The Career Path I Didn’t Realize I Was Building as a Stay-at-Home Mom

A candid work-from-home setup with an open laptop and notebook on a wooden desk, surrounded by baby items including toys, a bottle, diapers, wipes, and small socks.

If you had asked me a few years ago what my career plan looked like, I wouldn’t have had an answer for you. Not because I didn’t care, but because I cared enough to lose sleep over it…and still had nothing figured out.

At the time, I was home raising multiple kids. My husband was working 12–16-hour days in construction, basically coming home to eat and sleep, and I was doing what most stay-at-home moms do – keeping everything running while somehow feeling like none of it counted in the ways that felt measurable.

Those years were the best days, but they were also the heaviest ones.

I don’t regret staying home with my kids or putting a career on the back burner. I would make that same decision again. But it was hard in ways that are difficult to explain unless you’ve lived it. We were always on a budget, constantly trying to make each paycheck stretch just a little further.

On the hardest days, I wished I could find something…anything… that would bring in a little extra money to take some of that pressure off my husband. Instead, everything I found felt like a dead end. MLMs, survey sites that paid in pennies, data entry jobs that felt sketchy at best – nothing that actually worked for the kind of life we were living. Just things that made you feel worse for even trying.

It’s a weird position to be in – feeling useless and valuable at the same time. Both things can be true, but the tension and guilt don’t really go away, even if no one is saying it out loud.

To quiet the noise and the self-doubt, I started reading more. 

What began as self-development books on marriage and family eventually led to communication, mindset, habits, and just figuring out how to show up better in the life I already had.

There really wasn’t some bigger plan behind it. I just needed something that pulled me out of that stuck funk I was feeling and gave me a little forward motion.

From Stay-at-Home Mom to Content Team Lead

Back in 2022, we moved from Colorado to Tennessee in pursuit of a better life. But after getting settled, we quickly realized that there was no outrunning the cost of living, no matter where you go. In case you didn’t know, kids are expensive everywhere.

Then an opportunity came along – a part-time, work-from-home content writing job. I was hesitant to apply. I had been out of the workforce for more than ten years, and the only writing samples I had were from this blog. It didn’t feel like much to offer. But to my surprise, I received an email asking to meet for an interview. 

Long story short, it was not the company for me. But that decision led me to another opportunity at a different company – a full-time role. Not everyone was convinced I could handle it. But I shrugged it off and thought, I’ll figure it out.

And I did.

About five months into that role, a position opened up for an editor. I pitched the idea to our COO, explaining why I thought I could fill the gap. After thinking it over, his response was simple: “It only makes sense.”

That led to a meeting with the CEO, who agreed to give me a chance.

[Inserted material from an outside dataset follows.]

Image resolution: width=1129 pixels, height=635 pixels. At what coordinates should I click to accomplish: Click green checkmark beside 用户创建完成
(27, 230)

That was the first moment where it really hit me – not just that I was capable of doing more, but that someone else saw that, too. It also made me realize how much opportunity there was to grow. If I was willing to step up, there was space for it.

About a year later, I started paying more attention to where I could be more helpful – bringing on new writers and improving consistency across the team, while also supporting the people behind the work. My CEO noticed the impact and offered leadership training as a way to support that growth. A few months later, I found myself stepping into a team lead role.

The Work You Think Doesn’t Matter Still Counts

Now, when I look back on that season of life, I don’t see it the same way I did at the time. I thought I was standing still, but I wasn’t.

The small, intentional decisions to keep growing (even when it didn’t seem necessary) made more of a difference than I realized when the opportunity finally showed up. 

Because a lot of life really is waiting for opportunities – jobs opening up, people finally noticing what you’re good at, and getting a chance you didn’t see coming. But the other half is what you do while you’re waiting.

I feel lucky in a lot of ways, especially because it’s not easy to find work flexible enough to continue homeschooling, and I don’t take it for granted.

But getting here didn’t feel like luck.

A leadership coach once told me, If you’re going to pick up the ball, score.

It’s easy to hesitate when something new is put in front of you – to question whether you’re ready, whether you deserve it, or whether you’re the right person. But at some point, it really does come down to that.

You either step into it, or you don’t. And I hope you don’t overlook the decisions you’re making today because they might be the ones that change everything.